Assessing hnRNP K’s impact on c-Myc expression. A) H&E and immunohistochemical analyses of c-Myc levels in spleen samples isolated from wild-type and Eµ-Hnrnpk mice. The scale bar represents 125 µm. B) Immunohistochemical analyses of hnRNP K and c-Myc levels in lymph nodes and bone marrow of DLBCL patients. The scale bar represents 100 µm. C) Bar graph representing c-Myc protein as function of high (n = 46) or low (n = 28) hnRNP K in patients with DLBCL without concomitant MYC alterations. Error bars represent SD from the mean. P values were calculated using a two-sided Student t test. D and E) Immuno blot analyses of hnRNP K and c-Myc expression following siRNA-mediated knockdown of hnRNP K (siHNK) or scrambled si-RNAs (Scrmb) in Ramos and HEK293T cells. β-actin expression serves as a loading control. F) Graph representing MYC transcript levels in 293T cells transfected with control and Flag-hnRNP K plasmids on actinomycin treatment. RPLP0 serves as an internal control. All time points were performed in triplicate. P values were calculated using a two-sided Student t test. G) Polysome assay trace for 293T cells transfected with siScramble or siHNRNP K on a 0%–50% sucrose gradient. H) Graph representing percent MYC mRNA levels in various ribosomal components as determined by qRT-PCR. Data are represented as the mean ± SD. P values were calculated using a two-sided Student t test. DLBCL = diffuse large B-cell lymphoma; H&E = hematoxylin and eosin; HMW = high molecular weight; hnRNP K = heterogeneous nuclear ribonucleoprotein K; IHC = immunohistochemistry; LMW = low molecular weight; qRT-PCR = quantitative reverse transcription polymerase chain reaction; WT = wild-type.

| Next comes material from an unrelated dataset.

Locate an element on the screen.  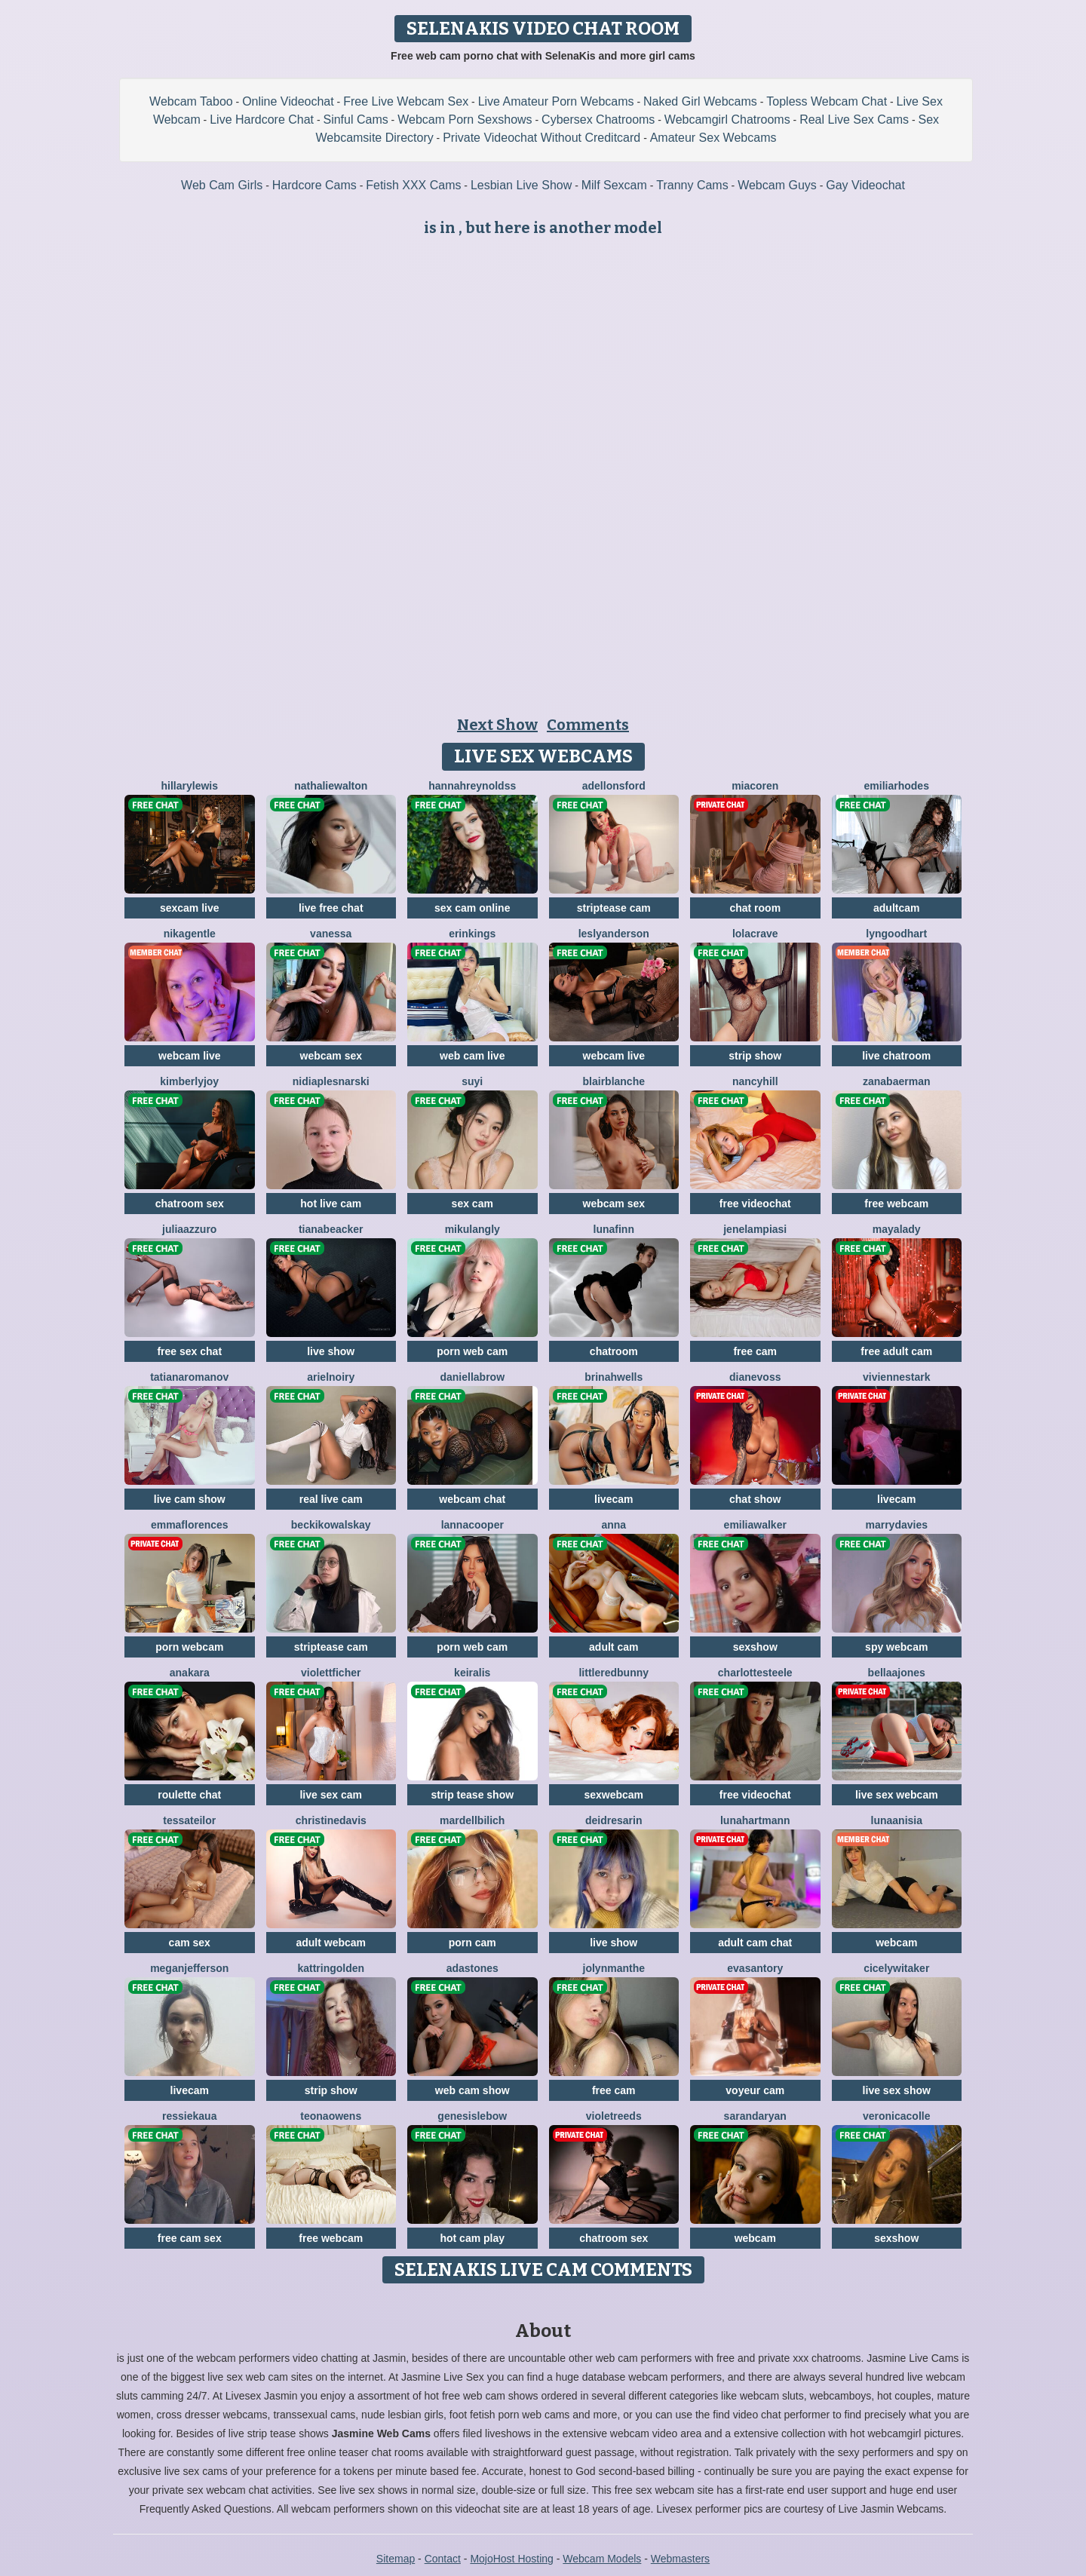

Next, we sought to determine the mechanisms underlying hnRNP K-mediated c-Myc regulation. We investigated the effect of hnRNP K on MYC at transcriptional, posttranscriptional, and translational levels. In DLBCL patient samples, as well as samples from healthy and diseased -Hnrnpk mice, MYC RNA levels remained unchanged compared with corresponding controls (P = .90, P = .84, and P = .20, respectively) (Supplementary Figure 5,B–D, available online). Therefore, the increase in c-Myc protein expression was not reflective of a concomitant increase in MYC RNA. To further examine any potential role in transcription, we used luciferase-based transcriptional assays and observed that hnRNP K had only a modest effect on the MYC promoter (Supplementary Figure 5, E and F, available online), suggesting that in this context, hnRNP K primarily exerts its influence on c-Myc expression posttranscriptionally.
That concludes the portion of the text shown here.